Newsome put it like this: “We think that all of these neurons are interested in everything that’s going on, but they’re interested to different degrees. They’re multitasking like crazy.”
Other researchers who are aware of the work but were not directly involved commented on the paper.
“This is a spectacular example of excellent experimentation combined with clever data analysis and creative theoretical modeling,” said Larry Abbott, co-director of the Center for Theoretical Neuroscience at Columbia University.
Christopher Harvey, a professor of neurobiology at Harvard Medical School, said the paper “provides major new hypotheses about the inner-workings of the prefrontal cortex, which is a brain area that has frequently been identified as significant for higher cognitive processes but whose mechanistic functioning has remained mysterious.”

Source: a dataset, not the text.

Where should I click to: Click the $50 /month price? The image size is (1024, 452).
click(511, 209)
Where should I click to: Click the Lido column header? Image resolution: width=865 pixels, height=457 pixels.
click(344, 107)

The Stanford scientists are now designing a new biological experiment to ascertain whether the interplay between selection vector and line attractor, which they deduced from their software model, can be measured in actual brain signals.
“The model predicts a very specific type of neural activity under very specific circumstances,” Sussillo said. “If we can stimulate the prefrontal cortex in the right way, and then measure this activity, we will have gone a long way to proving that the model mechanism is indeed what is happening in the biological circuit.”
The work was supported by the Howard Hughes Medical Institute, the Air Force Research Laboratory, a Pioneer Award from the National Institutes of Health and the Defense Advanced Research Projects Agency.